> **Work to be completed**:
Copy every line that holds the string "computer" from the data below.

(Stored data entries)
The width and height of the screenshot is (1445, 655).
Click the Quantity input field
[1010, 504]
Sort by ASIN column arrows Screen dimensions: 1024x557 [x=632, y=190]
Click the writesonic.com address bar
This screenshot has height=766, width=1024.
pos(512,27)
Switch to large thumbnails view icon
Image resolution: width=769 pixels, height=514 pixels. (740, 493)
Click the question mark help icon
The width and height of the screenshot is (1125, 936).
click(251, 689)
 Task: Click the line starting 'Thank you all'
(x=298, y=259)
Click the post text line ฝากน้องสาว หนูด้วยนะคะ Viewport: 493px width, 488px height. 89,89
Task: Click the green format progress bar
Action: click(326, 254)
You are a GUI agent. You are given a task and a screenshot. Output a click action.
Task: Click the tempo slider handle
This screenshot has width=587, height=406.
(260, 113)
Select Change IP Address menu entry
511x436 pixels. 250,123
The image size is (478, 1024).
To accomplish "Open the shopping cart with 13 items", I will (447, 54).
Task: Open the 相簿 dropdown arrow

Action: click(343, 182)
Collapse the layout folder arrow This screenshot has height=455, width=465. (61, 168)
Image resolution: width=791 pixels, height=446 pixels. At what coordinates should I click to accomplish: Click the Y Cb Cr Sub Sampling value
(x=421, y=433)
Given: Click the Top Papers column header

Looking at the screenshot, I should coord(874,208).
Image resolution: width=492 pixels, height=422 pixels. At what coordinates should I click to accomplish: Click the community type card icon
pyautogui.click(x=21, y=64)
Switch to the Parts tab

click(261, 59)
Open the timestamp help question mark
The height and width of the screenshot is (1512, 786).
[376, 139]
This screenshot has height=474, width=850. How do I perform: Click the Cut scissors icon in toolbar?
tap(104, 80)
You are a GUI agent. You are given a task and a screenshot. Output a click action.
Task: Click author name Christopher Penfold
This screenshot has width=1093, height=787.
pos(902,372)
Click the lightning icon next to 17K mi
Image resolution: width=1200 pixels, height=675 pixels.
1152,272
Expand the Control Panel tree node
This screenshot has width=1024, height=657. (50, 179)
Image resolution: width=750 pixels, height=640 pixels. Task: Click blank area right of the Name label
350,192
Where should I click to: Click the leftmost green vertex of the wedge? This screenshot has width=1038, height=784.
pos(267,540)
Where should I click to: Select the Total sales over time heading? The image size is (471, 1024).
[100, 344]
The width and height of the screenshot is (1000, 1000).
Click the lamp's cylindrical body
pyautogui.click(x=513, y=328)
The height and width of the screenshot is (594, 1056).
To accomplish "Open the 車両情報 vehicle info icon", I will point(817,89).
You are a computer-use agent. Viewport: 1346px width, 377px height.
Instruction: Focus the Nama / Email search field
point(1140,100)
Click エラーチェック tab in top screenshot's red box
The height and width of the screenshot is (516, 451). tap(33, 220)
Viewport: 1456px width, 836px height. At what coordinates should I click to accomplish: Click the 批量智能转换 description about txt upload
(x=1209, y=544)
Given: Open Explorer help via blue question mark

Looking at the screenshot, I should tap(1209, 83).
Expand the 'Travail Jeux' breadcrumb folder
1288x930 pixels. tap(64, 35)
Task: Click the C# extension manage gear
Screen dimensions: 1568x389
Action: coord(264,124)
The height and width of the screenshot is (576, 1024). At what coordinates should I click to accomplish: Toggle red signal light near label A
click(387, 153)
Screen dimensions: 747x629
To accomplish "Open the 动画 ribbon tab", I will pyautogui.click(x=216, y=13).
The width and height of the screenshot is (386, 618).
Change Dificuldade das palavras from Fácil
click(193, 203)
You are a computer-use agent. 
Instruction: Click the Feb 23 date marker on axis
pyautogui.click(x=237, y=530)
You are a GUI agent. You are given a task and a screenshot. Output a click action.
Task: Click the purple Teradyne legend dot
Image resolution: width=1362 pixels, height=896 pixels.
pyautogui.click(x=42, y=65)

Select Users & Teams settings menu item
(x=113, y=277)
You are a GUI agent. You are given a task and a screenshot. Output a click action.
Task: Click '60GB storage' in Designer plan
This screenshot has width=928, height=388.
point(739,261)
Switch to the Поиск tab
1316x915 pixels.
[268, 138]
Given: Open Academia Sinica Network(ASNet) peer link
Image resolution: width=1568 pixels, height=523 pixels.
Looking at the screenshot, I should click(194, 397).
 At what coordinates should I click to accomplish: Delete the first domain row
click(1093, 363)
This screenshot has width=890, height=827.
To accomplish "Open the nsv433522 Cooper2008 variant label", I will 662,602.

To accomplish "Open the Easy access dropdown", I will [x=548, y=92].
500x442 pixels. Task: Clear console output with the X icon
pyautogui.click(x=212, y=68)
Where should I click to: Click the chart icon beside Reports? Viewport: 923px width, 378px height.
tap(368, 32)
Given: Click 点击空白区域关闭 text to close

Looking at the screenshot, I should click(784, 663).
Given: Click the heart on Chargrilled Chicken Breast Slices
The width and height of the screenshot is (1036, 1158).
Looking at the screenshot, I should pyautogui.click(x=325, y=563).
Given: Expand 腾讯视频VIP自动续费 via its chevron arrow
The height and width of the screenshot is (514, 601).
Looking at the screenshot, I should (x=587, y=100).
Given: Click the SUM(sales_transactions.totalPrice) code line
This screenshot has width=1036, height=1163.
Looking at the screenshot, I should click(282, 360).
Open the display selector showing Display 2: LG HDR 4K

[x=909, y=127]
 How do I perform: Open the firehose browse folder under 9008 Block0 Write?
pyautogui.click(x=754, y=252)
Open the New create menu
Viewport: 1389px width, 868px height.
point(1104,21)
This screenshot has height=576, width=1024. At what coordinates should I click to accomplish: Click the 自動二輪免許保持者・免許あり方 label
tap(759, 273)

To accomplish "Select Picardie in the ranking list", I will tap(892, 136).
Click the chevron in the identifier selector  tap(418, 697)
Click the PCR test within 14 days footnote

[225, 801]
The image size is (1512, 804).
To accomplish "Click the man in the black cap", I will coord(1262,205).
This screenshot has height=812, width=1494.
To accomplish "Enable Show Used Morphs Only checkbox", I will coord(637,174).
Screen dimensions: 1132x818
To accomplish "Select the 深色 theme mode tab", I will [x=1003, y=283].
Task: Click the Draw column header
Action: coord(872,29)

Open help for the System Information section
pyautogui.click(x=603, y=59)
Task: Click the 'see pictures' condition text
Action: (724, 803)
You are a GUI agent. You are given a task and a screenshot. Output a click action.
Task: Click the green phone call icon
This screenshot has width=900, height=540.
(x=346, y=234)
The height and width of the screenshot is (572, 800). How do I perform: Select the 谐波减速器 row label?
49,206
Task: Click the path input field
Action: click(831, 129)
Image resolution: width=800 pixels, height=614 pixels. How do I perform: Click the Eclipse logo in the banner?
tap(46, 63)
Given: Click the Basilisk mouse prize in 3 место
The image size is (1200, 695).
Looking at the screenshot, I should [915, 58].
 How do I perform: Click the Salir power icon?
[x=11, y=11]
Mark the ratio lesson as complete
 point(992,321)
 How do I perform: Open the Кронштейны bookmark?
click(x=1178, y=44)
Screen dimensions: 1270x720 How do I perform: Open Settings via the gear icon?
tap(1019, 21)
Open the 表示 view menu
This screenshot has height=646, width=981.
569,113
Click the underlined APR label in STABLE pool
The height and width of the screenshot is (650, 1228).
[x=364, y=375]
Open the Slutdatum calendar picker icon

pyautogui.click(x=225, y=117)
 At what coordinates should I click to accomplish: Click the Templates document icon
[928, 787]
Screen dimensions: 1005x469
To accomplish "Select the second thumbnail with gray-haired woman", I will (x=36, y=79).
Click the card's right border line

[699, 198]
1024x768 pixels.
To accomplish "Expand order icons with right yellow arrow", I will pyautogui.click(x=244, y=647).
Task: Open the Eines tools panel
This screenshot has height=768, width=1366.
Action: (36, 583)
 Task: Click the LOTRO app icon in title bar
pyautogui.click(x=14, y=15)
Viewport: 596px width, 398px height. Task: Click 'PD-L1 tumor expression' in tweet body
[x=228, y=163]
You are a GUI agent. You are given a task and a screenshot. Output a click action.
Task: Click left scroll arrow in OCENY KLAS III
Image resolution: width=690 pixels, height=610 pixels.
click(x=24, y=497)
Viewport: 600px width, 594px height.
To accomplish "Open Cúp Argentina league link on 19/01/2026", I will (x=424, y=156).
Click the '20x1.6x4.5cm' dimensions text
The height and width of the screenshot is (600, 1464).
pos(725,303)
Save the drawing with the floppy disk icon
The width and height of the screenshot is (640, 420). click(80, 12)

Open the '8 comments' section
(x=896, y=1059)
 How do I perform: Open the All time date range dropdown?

> **Response to this task**:
You are a computer-use agent. Viewport: 1346px width, 377px height.
You are a computer-use agent. 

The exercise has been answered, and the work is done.